Mettre un sur dix à un film ne me ressemble pas. C'est une histoire qui mérite d'être racontée.
"Le Dernier tango à Paris" met en scène une toute jeune femme, petite bourgeoise paumée (Maria Schneider, mignonne, cabotine) qui tombe sous la coupe d'un américain minable et mystérieux, fraichement veuf (Marlon Brando, ombrageux, étouffant). Pour compléter ce duo somme toute classique du vieux et de la jeune chez ce cinéma des années 70s, Jean-Pierre Léaud (volubile, illuminé) en amoureux aveugle.
Le film de Bertolucci commence comme un mauvais pastiche de la Nouvelle Vague, avec une image et un son cradingues. Le scénario m'épuise dès la minute cinq, marquée par une scène de viol qu'on nous fait passer pour l'acte fondateur d'une relation fusionnelle. Heureusement pour le cinéaste italien que j'assiste à ma première rétrospective à l'Institut Lumière, sans quoi j'aurais déjà quitté mon siège.
Mais à mesure que je laisse sa chance au film, je me trouve emporté. Pas par l'histoire, vous l'aurez compris, qui empeste la relation toxique, empaquetée par un Léaud gazouillant de naïveté.
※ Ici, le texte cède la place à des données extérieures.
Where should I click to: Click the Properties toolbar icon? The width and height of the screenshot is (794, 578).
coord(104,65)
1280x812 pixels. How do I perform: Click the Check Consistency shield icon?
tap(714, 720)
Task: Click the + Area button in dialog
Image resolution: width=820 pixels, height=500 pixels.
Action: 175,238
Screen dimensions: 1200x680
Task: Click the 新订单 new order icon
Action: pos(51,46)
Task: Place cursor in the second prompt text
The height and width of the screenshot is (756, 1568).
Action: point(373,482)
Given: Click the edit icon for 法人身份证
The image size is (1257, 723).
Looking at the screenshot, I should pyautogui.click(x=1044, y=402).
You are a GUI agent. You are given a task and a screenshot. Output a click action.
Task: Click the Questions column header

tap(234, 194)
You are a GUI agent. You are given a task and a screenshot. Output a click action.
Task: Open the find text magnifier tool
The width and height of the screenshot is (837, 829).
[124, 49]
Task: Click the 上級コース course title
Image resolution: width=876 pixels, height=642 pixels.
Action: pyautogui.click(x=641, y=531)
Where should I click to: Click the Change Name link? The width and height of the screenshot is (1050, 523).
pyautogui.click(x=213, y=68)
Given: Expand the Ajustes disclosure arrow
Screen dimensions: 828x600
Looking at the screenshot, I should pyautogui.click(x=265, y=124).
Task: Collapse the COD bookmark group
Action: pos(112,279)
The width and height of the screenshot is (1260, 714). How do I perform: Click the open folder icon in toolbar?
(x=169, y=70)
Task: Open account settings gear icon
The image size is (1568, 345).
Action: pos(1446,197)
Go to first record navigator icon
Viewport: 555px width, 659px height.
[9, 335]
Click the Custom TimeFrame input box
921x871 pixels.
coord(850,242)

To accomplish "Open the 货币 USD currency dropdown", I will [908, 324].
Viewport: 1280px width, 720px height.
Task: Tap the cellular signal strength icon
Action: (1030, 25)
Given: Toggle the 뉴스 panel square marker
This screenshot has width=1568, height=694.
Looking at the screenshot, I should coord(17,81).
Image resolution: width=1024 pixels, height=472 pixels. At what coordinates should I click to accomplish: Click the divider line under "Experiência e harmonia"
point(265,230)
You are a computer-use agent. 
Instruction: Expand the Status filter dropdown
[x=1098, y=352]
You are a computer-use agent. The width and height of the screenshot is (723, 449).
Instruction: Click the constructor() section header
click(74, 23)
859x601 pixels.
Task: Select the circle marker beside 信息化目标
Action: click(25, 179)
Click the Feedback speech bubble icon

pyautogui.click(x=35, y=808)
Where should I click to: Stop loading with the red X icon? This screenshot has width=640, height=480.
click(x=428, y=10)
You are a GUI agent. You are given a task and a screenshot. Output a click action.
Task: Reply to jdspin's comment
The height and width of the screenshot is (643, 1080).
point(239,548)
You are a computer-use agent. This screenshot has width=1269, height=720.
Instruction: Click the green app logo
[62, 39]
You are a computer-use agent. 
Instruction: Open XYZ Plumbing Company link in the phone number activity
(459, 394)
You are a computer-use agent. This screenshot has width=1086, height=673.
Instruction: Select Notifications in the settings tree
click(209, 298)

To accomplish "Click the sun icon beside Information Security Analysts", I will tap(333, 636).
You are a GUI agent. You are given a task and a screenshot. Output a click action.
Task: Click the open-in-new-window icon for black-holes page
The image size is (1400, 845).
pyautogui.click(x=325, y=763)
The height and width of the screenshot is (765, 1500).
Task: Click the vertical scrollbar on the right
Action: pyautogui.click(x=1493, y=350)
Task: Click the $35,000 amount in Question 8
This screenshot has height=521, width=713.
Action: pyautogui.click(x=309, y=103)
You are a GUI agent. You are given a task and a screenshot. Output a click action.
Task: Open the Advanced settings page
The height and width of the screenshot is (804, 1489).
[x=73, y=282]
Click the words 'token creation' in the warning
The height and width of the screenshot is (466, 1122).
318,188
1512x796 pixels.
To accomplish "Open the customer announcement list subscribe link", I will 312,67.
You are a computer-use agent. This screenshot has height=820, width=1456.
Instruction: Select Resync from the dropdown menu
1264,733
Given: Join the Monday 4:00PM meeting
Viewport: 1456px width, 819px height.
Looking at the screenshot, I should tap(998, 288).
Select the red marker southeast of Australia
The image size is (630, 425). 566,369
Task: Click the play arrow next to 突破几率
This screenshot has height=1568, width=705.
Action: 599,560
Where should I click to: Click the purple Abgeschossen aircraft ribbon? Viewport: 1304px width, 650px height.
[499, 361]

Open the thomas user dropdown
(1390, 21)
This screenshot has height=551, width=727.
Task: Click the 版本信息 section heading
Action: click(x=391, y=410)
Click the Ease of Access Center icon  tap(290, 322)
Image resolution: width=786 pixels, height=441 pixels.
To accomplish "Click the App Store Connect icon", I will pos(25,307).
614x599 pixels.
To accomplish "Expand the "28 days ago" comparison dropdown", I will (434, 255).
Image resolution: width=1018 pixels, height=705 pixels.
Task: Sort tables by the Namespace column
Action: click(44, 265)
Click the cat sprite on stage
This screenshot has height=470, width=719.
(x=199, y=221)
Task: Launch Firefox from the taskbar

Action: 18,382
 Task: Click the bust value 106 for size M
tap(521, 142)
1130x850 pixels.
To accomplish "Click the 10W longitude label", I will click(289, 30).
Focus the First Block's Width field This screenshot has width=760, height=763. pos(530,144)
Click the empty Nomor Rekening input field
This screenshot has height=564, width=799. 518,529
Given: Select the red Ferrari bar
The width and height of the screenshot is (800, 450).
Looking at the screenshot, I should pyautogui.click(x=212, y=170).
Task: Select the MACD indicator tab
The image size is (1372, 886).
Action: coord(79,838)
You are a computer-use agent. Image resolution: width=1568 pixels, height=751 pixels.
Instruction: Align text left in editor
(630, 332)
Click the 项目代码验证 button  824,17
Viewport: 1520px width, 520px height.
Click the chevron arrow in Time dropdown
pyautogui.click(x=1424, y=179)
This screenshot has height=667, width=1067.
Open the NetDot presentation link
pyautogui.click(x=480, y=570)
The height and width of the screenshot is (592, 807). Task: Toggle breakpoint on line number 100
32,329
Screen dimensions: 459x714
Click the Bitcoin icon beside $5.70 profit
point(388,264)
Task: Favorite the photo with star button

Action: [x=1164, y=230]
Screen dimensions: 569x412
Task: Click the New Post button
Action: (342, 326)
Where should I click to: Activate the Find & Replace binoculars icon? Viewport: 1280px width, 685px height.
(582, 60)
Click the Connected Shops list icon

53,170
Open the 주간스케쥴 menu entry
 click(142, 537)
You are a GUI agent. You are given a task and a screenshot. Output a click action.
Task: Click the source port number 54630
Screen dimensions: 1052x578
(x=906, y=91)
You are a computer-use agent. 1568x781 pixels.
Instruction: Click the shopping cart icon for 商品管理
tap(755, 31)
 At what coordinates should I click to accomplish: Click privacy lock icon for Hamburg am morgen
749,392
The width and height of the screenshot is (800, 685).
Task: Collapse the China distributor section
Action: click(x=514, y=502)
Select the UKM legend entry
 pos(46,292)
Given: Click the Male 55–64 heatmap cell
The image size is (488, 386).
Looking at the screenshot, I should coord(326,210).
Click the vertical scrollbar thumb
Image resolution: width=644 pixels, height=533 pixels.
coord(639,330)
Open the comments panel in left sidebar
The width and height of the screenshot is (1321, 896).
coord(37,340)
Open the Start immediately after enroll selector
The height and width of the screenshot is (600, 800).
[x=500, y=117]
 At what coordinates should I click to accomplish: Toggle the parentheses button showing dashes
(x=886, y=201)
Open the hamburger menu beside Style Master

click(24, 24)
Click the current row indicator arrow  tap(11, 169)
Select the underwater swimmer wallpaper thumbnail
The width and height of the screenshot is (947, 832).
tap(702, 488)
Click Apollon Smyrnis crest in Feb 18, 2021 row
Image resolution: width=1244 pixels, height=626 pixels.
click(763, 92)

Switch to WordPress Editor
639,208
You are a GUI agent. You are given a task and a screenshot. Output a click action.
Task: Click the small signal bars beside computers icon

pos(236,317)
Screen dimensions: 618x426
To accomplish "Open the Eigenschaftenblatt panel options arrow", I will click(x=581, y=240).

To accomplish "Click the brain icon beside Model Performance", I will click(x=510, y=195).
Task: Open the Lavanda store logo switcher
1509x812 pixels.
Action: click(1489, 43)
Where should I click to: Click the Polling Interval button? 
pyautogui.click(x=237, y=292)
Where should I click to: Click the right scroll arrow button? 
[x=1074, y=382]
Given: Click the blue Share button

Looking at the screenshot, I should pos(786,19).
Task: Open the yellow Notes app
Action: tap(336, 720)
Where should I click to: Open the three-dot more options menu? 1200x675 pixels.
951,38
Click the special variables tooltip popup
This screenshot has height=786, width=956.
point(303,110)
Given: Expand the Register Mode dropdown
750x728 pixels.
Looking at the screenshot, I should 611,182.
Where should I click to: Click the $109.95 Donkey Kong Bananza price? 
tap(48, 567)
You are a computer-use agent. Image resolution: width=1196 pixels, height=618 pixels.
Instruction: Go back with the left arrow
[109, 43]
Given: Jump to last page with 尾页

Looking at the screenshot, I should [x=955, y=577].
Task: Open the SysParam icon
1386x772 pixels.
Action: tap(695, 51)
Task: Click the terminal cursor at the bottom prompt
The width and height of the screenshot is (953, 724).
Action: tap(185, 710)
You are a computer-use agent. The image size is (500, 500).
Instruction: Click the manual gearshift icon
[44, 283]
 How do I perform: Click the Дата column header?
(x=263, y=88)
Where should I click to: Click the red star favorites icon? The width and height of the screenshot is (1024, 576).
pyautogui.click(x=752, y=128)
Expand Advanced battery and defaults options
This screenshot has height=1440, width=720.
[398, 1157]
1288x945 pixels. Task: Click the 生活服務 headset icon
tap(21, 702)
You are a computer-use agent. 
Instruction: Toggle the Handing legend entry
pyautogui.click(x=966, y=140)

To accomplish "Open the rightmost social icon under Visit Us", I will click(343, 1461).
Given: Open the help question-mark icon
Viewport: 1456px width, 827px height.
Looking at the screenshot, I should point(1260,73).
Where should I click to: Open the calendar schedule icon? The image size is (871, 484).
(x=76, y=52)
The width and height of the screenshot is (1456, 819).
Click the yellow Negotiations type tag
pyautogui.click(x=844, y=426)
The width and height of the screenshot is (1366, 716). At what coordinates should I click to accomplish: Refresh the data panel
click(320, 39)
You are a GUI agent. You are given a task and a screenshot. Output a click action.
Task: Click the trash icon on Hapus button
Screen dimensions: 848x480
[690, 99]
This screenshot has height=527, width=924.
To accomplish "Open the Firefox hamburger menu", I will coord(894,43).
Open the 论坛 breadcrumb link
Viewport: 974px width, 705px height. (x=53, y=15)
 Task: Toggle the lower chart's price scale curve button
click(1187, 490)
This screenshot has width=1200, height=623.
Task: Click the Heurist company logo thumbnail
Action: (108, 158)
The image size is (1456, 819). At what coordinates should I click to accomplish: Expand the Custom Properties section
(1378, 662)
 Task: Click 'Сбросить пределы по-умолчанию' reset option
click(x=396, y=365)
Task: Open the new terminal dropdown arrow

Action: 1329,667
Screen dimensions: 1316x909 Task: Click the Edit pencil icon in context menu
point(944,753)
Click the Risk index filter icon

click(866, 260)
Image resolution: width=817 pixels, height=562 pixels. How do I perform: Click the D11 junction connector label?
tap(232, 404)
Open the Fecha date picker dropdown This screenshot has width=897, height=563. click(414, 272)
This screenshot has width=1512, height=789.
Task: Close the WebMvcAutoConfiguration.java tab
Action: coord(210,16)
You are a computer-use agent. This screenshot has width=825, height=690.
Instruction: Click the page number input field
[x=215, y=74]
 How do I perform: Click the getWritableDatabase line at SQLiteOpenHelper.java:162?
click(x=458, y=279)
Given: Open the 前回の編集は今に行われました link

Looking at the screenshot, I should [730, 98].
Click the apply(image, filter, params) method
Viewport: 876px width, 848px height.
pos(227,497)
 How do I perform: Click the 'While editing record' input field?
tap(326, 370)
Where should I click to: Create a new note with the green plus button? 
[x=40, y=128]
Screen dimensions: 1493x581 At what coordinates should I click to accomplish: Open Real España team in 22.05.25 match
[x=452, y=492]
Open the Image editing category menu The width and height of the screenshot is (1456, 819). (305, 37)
Pas plus par les longueurs ou par ce point d'honneur - que j'aurais qualifié d'archaïque si il ne continuait pas à nous être servi dans un film ou une série sur deux - que met Bertolucci à déshabiller son actrice dès que possible et à se servir de son corps comme d'un kleenex.
Je suis emporté par le jeu des deux acteurices. Schneider éblouissante de résilience et de désinvolture, qui oxygène chaque scène. Brando, ça me fait mal de le dire, immense. Immense. Vraiment. Il colle à ce rôle poisseux de mec dégueulasse qui s'invente un genre d'esthète lubrique alors qu'il est insipide, cocu et terriblement banal. Son deuil le rend méchant, égoïste, d'une violence inouïe. Son humour, sa feinte indifférence, ses mensonges, sa tendresse parfois, sont le masque terriblement commun et convenable de l'emprise totale qu'il a sur son amante. Jusqu'au viol à nouveau, à rendre malade le spectateur impuissant que je suis.
Alors que le film engage un dénouement d'abord miraculeux (cette scène au dancing) puis convenu, je cherche frénétiquement un sens à cette œuvre tragique et si déséquilibrée. Mâché par cette projection, je lui cherche un sens, comme on cherche une prise où se raccrocher. Je refuse d'avoir enduré tout ça pour rien.
Une idée me vient. Et si ce film était profondément moderne ? 1972 n'est certes pas 2022, et même s'il a été tourné juste après 1968, pendant ce qui fut probablement la plus forte vague féministe du siècle dernier, les notions d'emprise, de male gaze, de violence systémique envers les femmes n'avaient pas percolé dans la société, encore moins chez les hommes, encore mois chez les cinéastes. Mais cette idée... : Bertolucci nous montrant justement, à dessein, l'abjecte facette de l'homme (avec un petit h) et pas, comme le début du film le laissait penser, un énième fantasme de domination romantique et réciproque. Cela se tient. Le personnage de Brando à la conquête du corps d'une inconnue, comme pour panser sa virilité de mâle cocufié, laver l'affront, trouver en son amante le terrain d'une vengeance dont il aura été privé par le suicide de sa femme - sur lequel le scénario entretient d'ailleurs longtemps le doute, comme si sa noirceur à Lui n'était pas déjà manifeste. Je la tiens ma lecture révolutionnaire. Je saisis enfin pourquoi l'Institut Lumière a jugé utile - sinon bon - de proposer ce métrage. C'est bravache, immensément soulagé, presque retapé, que je rentre chez moi. Presque, parce que je l'ai frôlée de trop près cette implacable vérité, parce que je sens que j'essaie de me convaincre plutôt que d'être convaincu.
C'est ce doute qui me fait ouvrir Wikipédia. La deuxième scène de viol a été tournée sans le consentement de l'actrice. Pire, sans l'en informer. Un viol, en fait. Ourdi par Brando et Bertolucci qui voulaient "capter" sa vraie détresse. Devant la caméra, devant le monde entier. Autant pour ma thèse de Bertolucci woke. Autant pour l'acting de Brando. Comment désormais séparer l'acteur immense dans son incarnation, du mec dégueulasse qui a suggéré au réalisateur (ou s'est laissé convaincre) de violer une actrice "pour faire vrai" ? Oui ce film est révolutionnaire, parce qu'il montre, il montre, de quoi on parle quand on dénonce les violences faites aux femmes, il montre la connivence du cinéma avec ces crimes avilissants et abjects. La vie de Maria Schneider en fut brisée ; celle de Brando, de Bertolucci ? Je vous laisse deviner.